Oxfam America assumed responsibility for the following products
- A collection of five documentaries chronicling five different experiences in Peru on political advocacy in the face of the impacts of the activities of extractives industries.
- A manual for the community organization of advocacy actions against the impacts of extractives industry.
Mapping, ancestors and territory
Since the early 1980s, the Amazonian indigenous movement has developed a political discourse regarding indigenous peoples and their territorial rights based on concepts taken from international law. Such an understanding of territoriality includes the idea of a land polygon with limits set in time and space, used and occupied "traditionally" by a specific indigenous people. One of the weaknesses of this discourse is the difficulty in demonstrating what the "traditional" use and occupation of a territory actually means in a specific case.
In this research, Richard Chase Smith of the Instituto del Bien Común worked hand in hand with Espíritu Bautista, from the Yanesha indigenous community of Loma Linda (Oxapampa, Pasco). It was based on the combination and comparison of the results of 35 years of efforts by both researchers to understand the relationship between the Yanesha people, today residents of the mountainous forests of central Peru, and the space where their ancestors walked. To this end, a combination of information from ethnohistory, archaeology, linguistics and the study of Yanesha oral history was used. With this basis and with the collaboration of dozens of Yanesha elders, a process of mapping geographical, historical and cultural elements was carried out for four years, recording the relevant toponymy and oral history associated with the place.

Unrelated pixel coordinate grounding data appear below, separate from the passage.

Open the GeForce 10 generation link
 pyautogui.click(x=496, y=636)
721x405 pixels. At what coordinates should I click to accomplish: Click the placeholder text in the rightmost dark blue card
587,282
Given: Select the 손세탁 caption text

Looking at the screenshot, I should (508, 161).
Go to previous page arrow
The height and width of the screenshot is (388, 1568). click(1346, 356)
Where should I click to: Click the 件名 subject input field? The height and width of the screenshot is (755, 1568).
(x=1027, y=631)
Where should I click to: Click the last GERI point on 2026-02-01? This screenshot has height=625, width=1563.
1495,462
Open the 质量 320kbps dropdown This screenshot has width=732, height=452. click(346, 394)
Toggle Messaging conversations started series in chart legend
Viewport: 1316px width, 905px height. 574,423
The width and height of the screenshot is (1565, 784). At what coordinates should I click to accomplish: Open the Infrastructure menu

As a result, a database was built in Spanish and the Yanesha language, linked to digital maps via the Geographic Information Systems software. More than 4000 elements were recorded in a cross-section of the central Andes, from the Pacific coast, including the basins of the Chillón, Rimac, Lurín and Chilca rivers, the Pampa de Junín, the heights of Ticlio, La Oroya, Tarma, and the upper basins of the Perené and Pachitea rivers on the eastern flanks of the Andes. The mapping of the geographical sites and elements associated with the ancestors of the Yanesha, which is still ongoing, provided a large number of surprises and provocative questions. It shows that this indigenous people, with very ancient Arawak roots, have important historical-cultural associations with both sides of the Andes. The evidence accumulated during this process suggests that the Yanesha world is a product of the development of the Andean Central civilization. Collective memory expressed through oral history and songs, along with landscape iconography, is a powerful tool for remembering these associations, stories and migrations.

El mapeo, de los sitios geográficos y elementos asociados con los ancestros de los yánesha , que aún sigue en curso, proporcionó gran número de sorpresas y preguntas provocadoras. Demuestra que este pueblo indígena, con raíces arawak muy antiguas, tiene asociaciones histórico-culturales importantes con ambos flancos de los Andes. La evidencia acumulada durante este proceso sugiere que el mundo yánesha es producto del desarrollo de la civilización centro andina. La memoria colectiva expresada a través de la historia oral y canciones, junto con la iconografía del paisaje, es una herramienta poderosa para recordar estas asociaciones, historias y migraciones.